PORT ST LUCIE, Fla. — As the housing crisis continues in South Florida and the Treasure Coast, build-to-rent homes may be the new solution for families who can't afford interest rates and a down payment.
Build-to-rent homes are not entirely new: for years renting a home instead of buying has been an option.
However, now, entire communities of rental homes, built similarly to apartment complexes, are popping up across the country. Construction of new build-to-rent homes hit a record in 2022, with more than 14,500 houses completed.
According to RentCafe, construction of new build-to-rent homes hit a record in 2022, with more than 14,500 houses completed. Since then, RentCafe data shows 44,700 build-to-rent houses are under construction, which is triple the number of new homes completed in 2022.
A Wednesday morning ribbon-cutting ceremony officially opened a new build-to-rent development, called The Cottages, in Port St. Lucie's Tradition neighborhood.
"We started building these communities across the country," Davis Maxwell, vice president of Capstone Communities, the company behind The Cottages, said.
Maxwell said Capstone Communities pivoted to the build-to-rent model to give families more options as housing prices soar and down payments are hard to pay out-of-pocket.

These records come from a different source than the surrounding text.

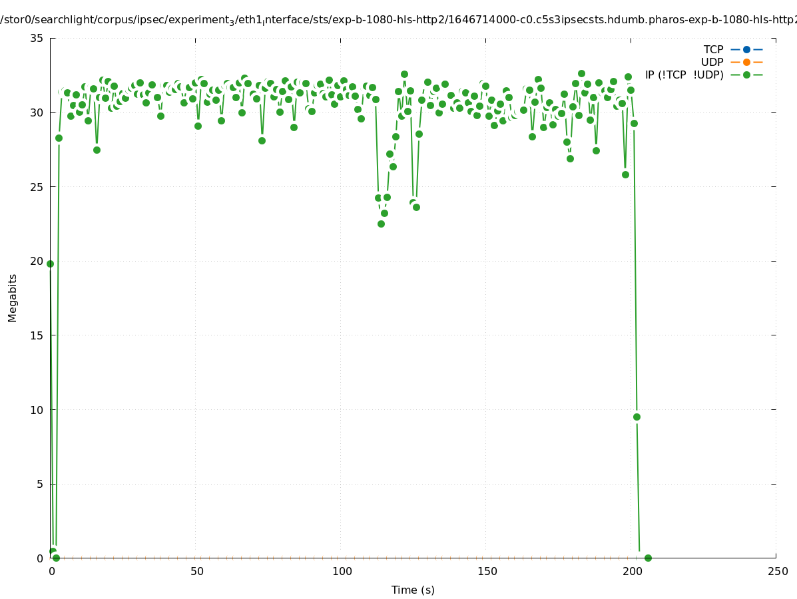Click the 100 tick label on the time axis
Image resolution: width=797 pixels, height=599 pixels.
(x=342, y=571)
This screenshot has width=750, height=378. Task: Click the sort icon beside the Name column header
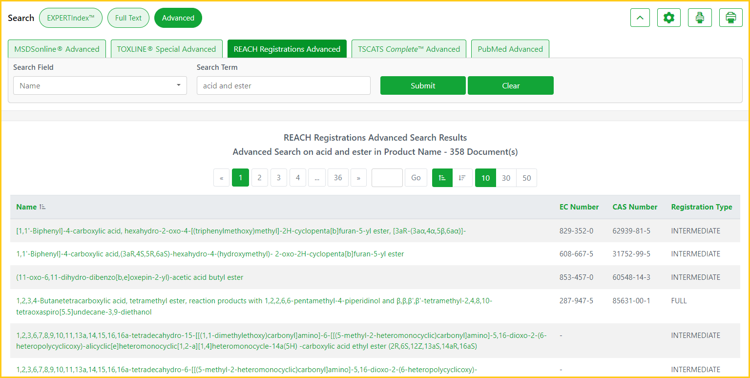42,207
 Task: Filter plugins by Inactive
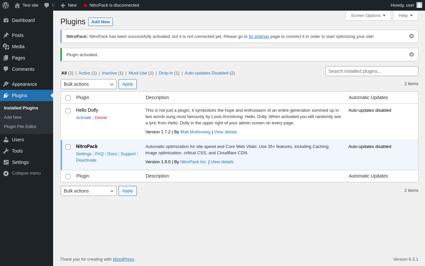[x=109, y=73]
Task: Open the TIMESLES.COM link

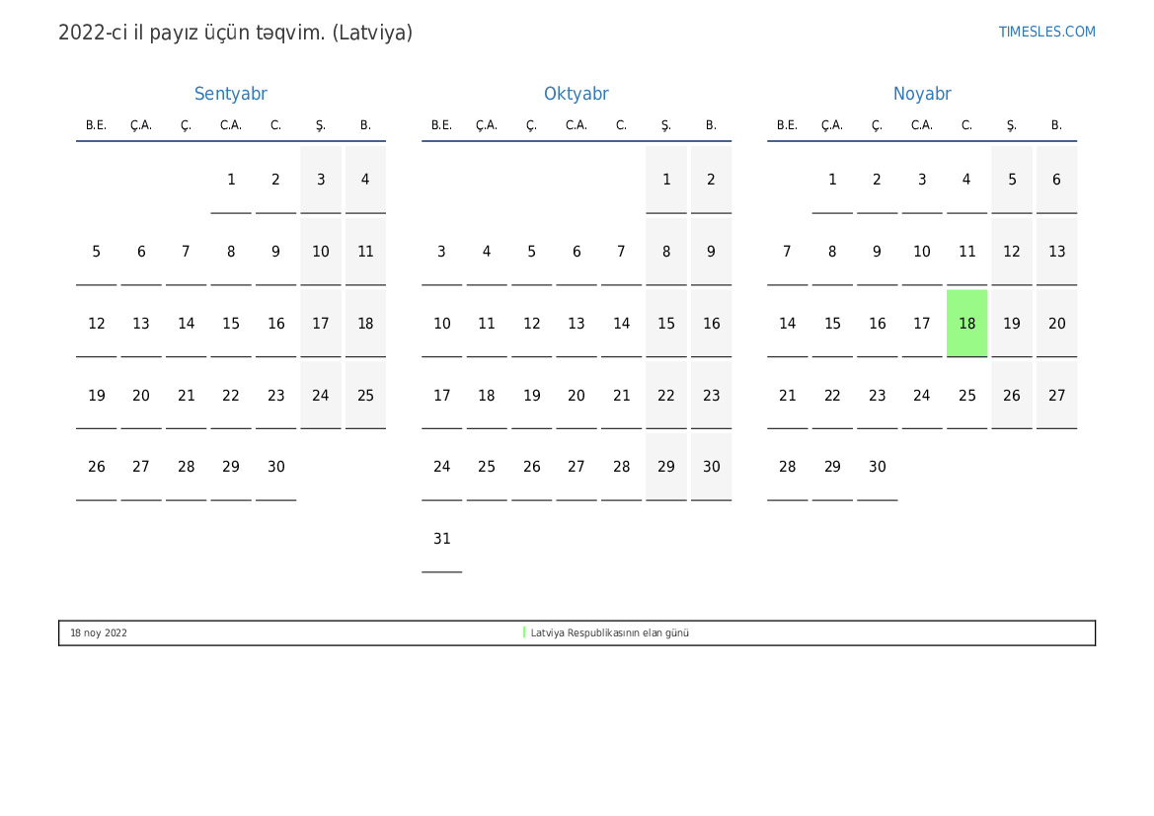Action: tap(1046, 32)
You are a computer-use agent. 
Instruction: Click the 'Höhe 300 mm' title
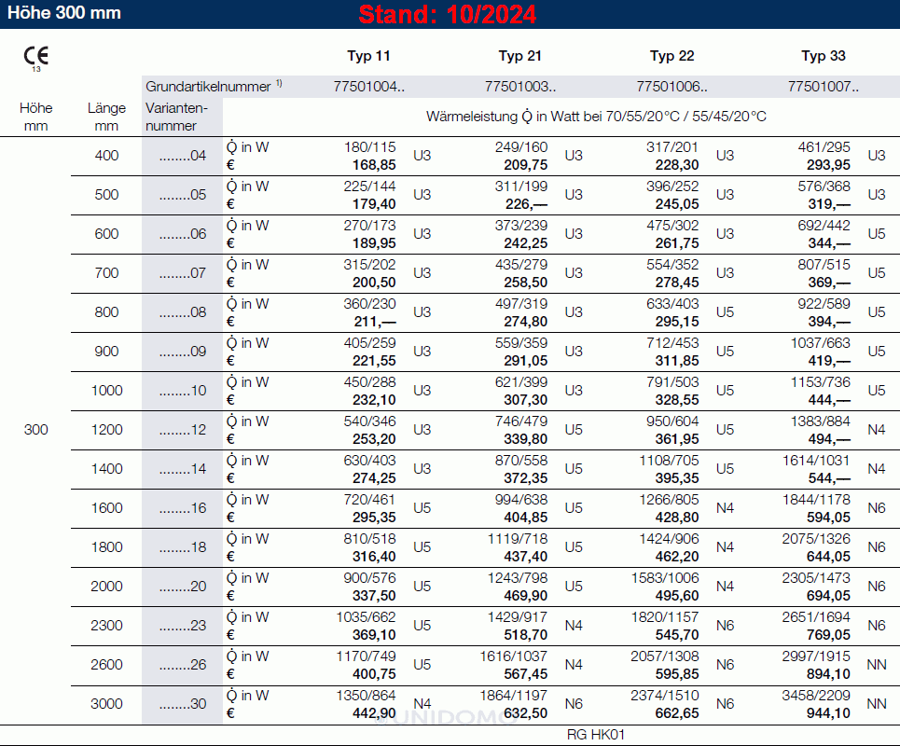click(64, 14)
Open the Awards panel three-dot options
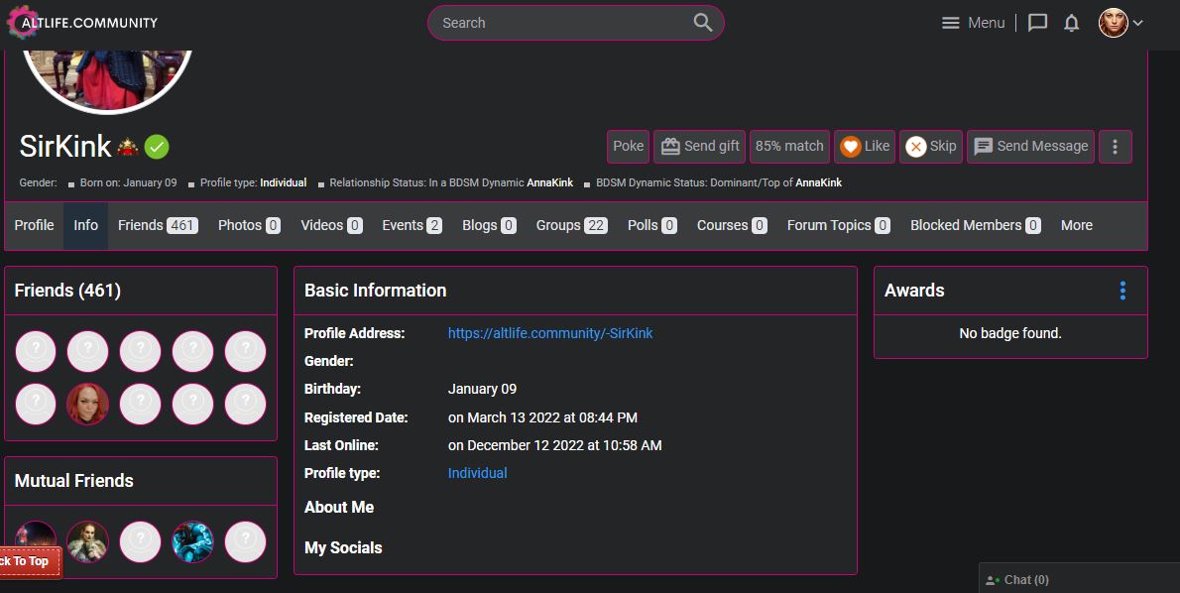 1122,291
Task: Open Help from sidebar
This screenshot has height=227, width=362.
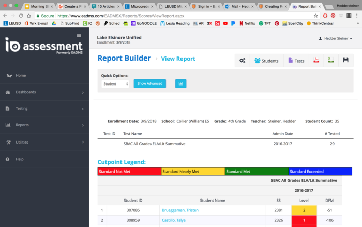Action: point(20,159)
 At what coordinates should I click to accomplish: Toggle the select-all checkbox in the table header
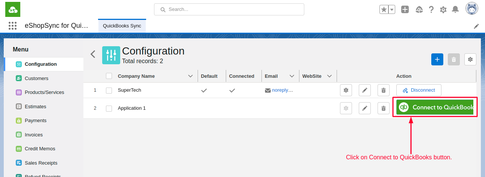[109, 76]
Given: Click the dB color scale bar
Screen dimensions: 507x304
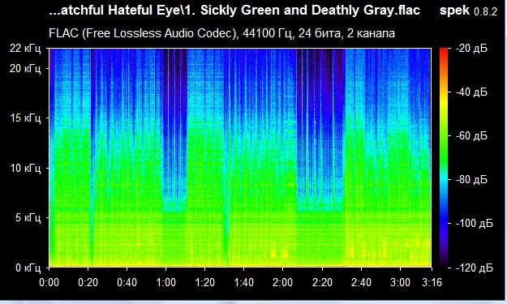Looking at the screenshot, I should point(445,158).
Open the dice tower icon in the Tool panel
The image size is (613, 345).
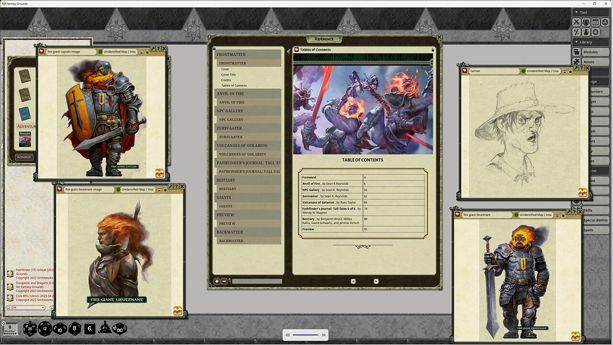coord(605,22)
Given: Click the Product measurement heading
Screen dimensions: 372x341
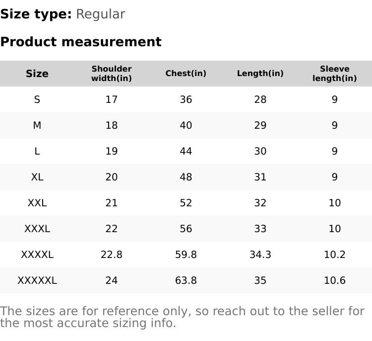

"Especially with these interest rates being as high as they are, it's a nice alternative," Maxwell said.
Maxwell said The Cottages is already 30% full and the community just opened.
Port St. Lucie Police Assistant Chief Leo Niemczyk said it's a sign of growth that he's seen specifically in the Tradition area of the city.
"I've seen the city more than double in size," Niemczyk said. "It's difficult to recognize."
Niemcyzk said Tradition's population is now about 40,000 people, more than double the size of the city of Stuart, and the police department has had to adjust.
"We've expanded our patrol district to District 5," Niemczyk said. "It details 24 new police officers and six new police supervisors."
Jenn Newman just moved into The Cottages and said as a Port St. Lucie native, she's seen the growth firsthand.
"Where we're walking right now, I used to ride my four-wheeler and dirt bike," Newman said.
She recently moved back to Port St Lucie from North Carolina and didn't want to buy a home because of the high prices.
"We're going to wait for those numbers to drop like they always do," Newman said.
Still, Newman said she didn't want to move into an apartment and is thankful to have the space of a house.
"It's not just some condo that you see popping up everywhere," Newman said.
While not everyone's in favor of the development, Newman sees it as progress and an opportunity for her to have a home that's affordable.